Ora Garibaldi non seguì nè l’uno, nè l’altro consiglio, gettò sull’ara della Patria i suoi amori e i suoi odii, le sue più care speranze, le sue più carezzate chimere, e senza chiederle alcun prezzo del suo sacrificio la servì e la salvò.

Nel 1848 proclamava, primo fra i repubblicani, la necessità di stringersi al re Carlo Alberto, e non dipese da lui se la sua spada, che poteva essere forse la salvezza d’Italia, fu ricacciata nel fodero.

Nel 1857 è ancora il primo a sottoscrivere con Daniele Manin e Giorgio Pallavicino il patto d’unione dell’Italia con Casa di Savoia ed a fondare con essi quel nuovo partito nazionale, che fu la base popolare dell’imminente risorgimento.
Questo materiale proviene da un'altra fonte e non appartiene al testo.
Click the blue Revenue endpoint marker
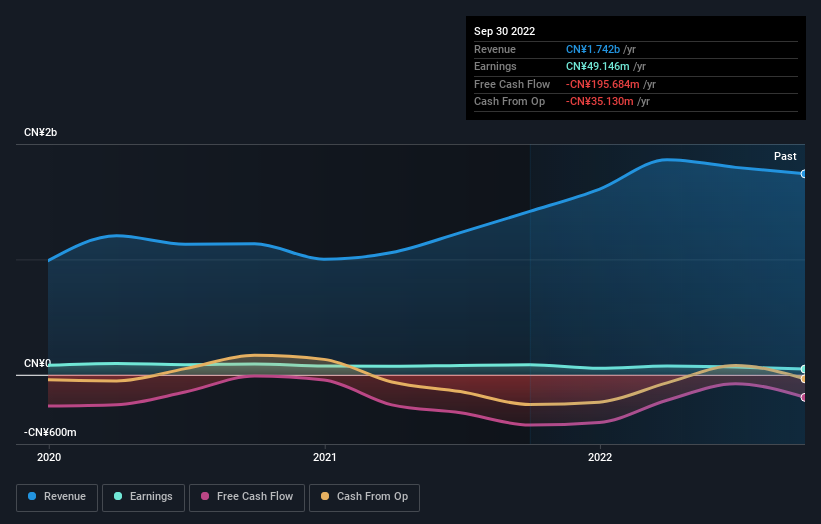 [x=804, y=174]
Nel 1859 non esita ad offrire il suo braccio al Re Galantuomo, e trascinata dietro al suo esempio tutta la gioventù più gagliarda ed attuosa d’Italia, suggella sui campi di battaglia l’unione auspicata della rivoluzione con la monarchia.

Nel 1860 infine, quando il nodo del problema italiano sembrava giunto a tale che la monarchia nè poteva tagliarlo colla spada, senza compromettersi, nè lasciarlo in balía della rivoluzione, senza abdicare, nè scioglierlo coll’artificio dei compromessi e delle transazioni, senza nuocere al suo principio vitale, Garibaldi ancora scioglie il nodo intricato e ponendosi a capo di un’impresa, che adempiva insieme ai fini della rivoluzione ed agli obblighi della monarchia, amplia il patto dei plebisciti e fonda sovra essi il nuovo regno.

Nè a questo patto venne meno più. Aspromonte e Mentana furono certamente, il primo un grande errore, il secondo una grande temerità, entrambi una illegalità; ma astraendo anche da quel segreto viluppo di equivoci e di ambiguità, che in tanta parte li giustificarono, essi devono essere giudicati piuttosto un conato di insurrezione contro la politica d’un governo, che un atto di ribellione contro le istituzioni d’uno Stato.

Non si dimentichi mai che tanto sulla bandiera di Aspromonte, quanto su quella di Mentana, il motto era pur sempre quello di Marsala; e l’aspro dissidio insorto per questo fatto fra Garibaldi e Mazziniani, ne indica meglio d’ogni altro argomento la capitale importanza.

Nè bisogna credere che tutte le conseguenze di Aspromonte e di Mentana siano state malefiche. Non si scordi che l’Italia nel 1861 non era ancora che un simulacro; le mancavano Roma e Venezia, le veniva meno, cosa anche più triste, la speranza e l’ardire di presto acquistarle. Roma era serrata nel circolo vizioso dei voti della Camera e della Convenzione di settembre, che ne rimettevano la liberazione al doppio miracolo dei «mezzi morali» e del consenso della Francia; Venezia poteva, è vero, aspettare più fidente la fortuna d’una nuova alleanza; ma era sempre l’aspettazione del fato.

Ora un uomo che sorgesse protesta viva della volontà nazionale contro la lettera dei trattati e le ambagi della diplomazia, che fosse sempre pronto a spingere il governo, se si arrestava, a scuotere la nazione, se intorpidiva; che serrando insieme l’Italia e la Francia nel dilemma implacabile: «Roma o morte,» rendesse sempre più accorti coloro che ci contendevano la nostra capitale, dei pericoli d’un più lungo rifiuto; un uomo simile non poteva mai dirsi senza un influsso benefico sui destini della patria sua, nè egli stimare del tutto compiuta la sua missione.

Oltre di che, e sta in ciò l’importante, quella propaganda, quell’agitazione, anche quelle rivolte, non erano che uno sfogo ed una distrazione offerta alla parte rivoluzionaria, la quale, o abbandonata a sè stessa, o caduta in potere d’altri capi, avrebbe assai probabilmente varcata quella barriera che il generale Garibaldi le impedì sempre d’oltrepassare.